Les fossiles stratigraphiques permettent donc de dater précisément des roches fossilifères quelle que soit leur origine. Souvent, une association de fossiles stratigraphiques permet d’avoir un âge plus précis.
C. Échelle stratigraphique
Les fossiles stratigraphiques ne donnent pas d’âge absolu de façon directe. Cependant, la datation des roches qui les contiennent par la chronologie relative dans un premier temps, puis par la chronologie absolue (cf II) a permis de dater relativement la période d’existence de ces fossiles stratigraphiques, et ainsi d’avoir un intervalle de temps pendant lequel ces roches qui les contiennent se sont formées. Les corrélations temporelles de fossiles stratigraphiques entre des régions géographiquement éloignées, couplées à la datation relative des roches par les principes de superposition, de recoupement et d’inclusion, ont permis de construire une échelle stratigraphique, c’est-à-dire une échelle de temps des événements géologiques mondiaux en fonction des fossiles stratigraphiques. Cette échelle stratigraphique est découpée en ères, elles-mêmes découpées en périodes composées de différents étages, qui ont pu être datées ensuite précisément par chronologie absolue. Les ères correspondent à des intervalles de temps de plusieurs dizaines de millions d’années (ex : paléozoïque = ère I, mésozoïque = ère II, Cénozoïque = ère III), séparées entre elles par des événements géologiques majeurs (ex : orogenèse, érosion d’une chaine de montage, position des continents) se traduisant par une modification rapide des conditions de vie et des êtres vivants correspondant à des crises biologiques. Les périodes correspondent à des intervalles de temps pendant lesquelles se sont formées de grands affleurements géologiques (ex : le Crétacé, le Carbonifère) ; ils durent quelques Ma. Les étages sont des intervalles de temps de quelques 100 000 ans (ex : IV) à quelques Ma (ex : Stéphanien), caractérisés par la présence d’une association spécifique d’espèces fossiles.

■ Consignes:
A) Réécrivez le passage de l'extrait sur les fossiles stratigraphiques qui va de « Les fossiles stratigraphiques permettent » jusqu'à « âge plus précis. » inclus, en remplaçant « roches fossilifères » par « couches fossilifères ».
B) Répondez brièvement à ces questions sur l'extrait consacré aux fossiles stratigraphiques.
(i) Quelle durée couvre une ère ?
(ii) Quels principes de datation relative des roches sont cités ?
(iii) Qu'est-ce qui caractérise un étage ?

■ Données brutes:

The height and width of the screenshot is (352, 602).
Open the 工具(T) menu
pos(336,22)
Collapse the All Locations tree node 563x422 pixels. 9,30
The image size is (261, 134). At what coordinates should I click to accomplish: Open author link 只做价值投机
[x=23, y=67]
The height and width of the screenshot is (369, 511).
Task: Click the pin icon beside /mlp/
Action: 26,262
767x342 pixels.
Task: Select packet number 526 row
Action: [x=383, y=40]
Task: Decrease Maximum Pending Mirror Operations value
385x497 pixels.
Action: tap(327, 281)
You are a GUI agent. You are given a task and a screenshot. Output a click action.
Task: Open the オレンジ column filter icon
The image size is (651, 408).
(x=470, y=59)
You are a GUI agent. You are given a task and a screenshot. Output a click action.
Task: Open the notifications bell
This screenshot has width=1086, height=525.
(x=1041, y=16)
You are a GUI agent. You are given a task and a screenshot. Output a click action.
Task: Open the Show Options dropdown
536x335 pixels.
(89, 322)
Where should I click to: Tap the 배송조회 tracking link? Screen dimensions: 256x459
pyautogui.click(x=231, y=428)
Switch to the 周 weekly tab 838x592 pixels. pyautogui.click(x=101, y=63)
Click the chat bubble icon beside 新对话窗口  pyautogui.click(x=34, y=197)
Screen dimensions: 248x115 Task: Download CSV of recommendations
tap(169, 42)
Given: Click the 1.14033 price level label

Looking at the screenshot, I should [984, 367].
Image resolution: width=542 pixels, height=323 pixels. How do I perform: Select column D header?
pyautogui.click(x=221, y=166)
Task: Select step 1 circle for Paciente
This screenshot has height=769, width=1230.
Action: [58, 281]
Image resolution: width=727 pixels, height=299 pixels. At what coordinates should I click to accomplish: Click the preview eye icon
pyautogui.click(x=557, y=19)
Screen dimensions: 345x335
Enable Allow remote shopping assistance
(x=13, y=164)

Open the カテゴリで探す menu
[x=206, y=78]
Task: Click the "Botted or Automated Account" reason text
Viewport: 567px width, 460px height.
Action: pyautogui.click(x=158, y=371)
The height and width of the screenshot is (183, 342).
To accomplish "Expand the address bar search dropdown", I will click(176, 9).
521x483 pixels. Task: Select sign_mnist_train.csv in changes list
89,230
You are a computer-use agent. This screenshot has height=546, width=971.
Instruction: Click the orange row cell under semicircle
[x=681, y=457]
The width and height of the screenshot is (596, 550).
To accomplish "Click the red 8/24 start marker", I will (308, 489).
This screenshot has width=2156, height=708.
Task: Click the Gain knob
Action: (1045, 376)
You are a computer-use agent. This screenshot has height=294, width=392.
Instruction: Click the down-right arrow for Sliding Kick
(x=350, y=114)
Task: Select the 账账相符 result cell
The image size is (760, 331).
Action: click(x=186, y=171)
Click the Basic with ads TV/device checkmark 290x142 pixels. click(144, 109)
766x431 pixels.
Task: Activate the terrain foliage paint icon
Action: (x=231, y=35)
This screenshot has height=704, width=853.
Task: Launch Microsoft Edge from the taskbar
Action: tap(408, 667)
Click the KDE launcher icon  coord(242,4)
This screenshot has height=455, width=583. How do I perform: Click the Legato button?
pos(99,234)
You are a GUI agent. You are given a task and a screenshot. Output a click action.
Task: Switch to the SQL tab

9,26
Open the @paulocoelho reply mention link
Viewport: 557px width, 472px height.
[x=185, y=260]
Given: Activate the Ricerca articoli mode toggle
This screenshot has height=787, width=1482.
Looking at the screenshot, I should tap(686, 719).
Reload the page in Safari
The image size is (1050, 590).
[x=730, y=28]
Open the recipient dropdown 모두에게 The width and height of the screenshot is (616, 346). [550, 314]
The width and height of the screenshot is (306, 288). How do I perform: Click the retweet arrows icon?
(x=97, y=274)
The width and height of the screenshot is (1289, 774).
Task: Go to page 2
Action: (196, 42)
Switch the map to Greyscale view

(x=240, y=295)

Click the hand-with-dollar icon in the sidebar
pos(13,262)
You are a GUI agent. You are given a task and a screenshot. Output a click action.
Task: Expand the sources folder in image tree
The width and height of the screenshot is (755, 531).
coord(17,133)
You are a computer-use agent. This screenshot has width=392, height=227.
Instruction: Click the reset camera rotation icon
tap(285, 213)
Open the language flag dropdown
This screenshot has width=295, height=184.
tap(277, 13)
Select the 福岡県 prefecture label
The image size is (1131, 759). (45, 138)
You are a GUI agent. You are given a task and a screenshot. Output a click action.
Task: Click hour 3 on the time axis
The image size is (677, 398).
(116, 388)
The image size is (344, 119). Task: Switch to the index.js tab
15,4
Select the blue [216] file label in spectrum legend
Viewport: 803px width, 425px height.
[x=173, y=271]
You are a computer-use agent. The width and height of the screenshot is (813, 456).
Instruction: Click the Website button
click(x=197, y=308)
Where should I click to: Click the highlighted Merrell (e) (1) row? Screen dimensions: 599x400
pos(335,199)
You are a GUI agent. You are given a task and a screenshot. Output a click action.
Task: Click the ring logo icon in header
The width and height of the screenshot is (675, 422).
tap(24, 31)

■ Corrigé:
A)
Les fossiles stratigraphiques permettent donc de dater précisément des couches fossilifères quelle que soit leur origine. Souvent, une association de fossiles stratigraphiques permet d’avoir un âge plus précis.

B)
(i) Plusieurs dizaines de millions d'années.
(ii) Les principes de superposition, de recoupement et d'inclusion.
(iii) La présence d'une association spécifique d'espèces fossiles.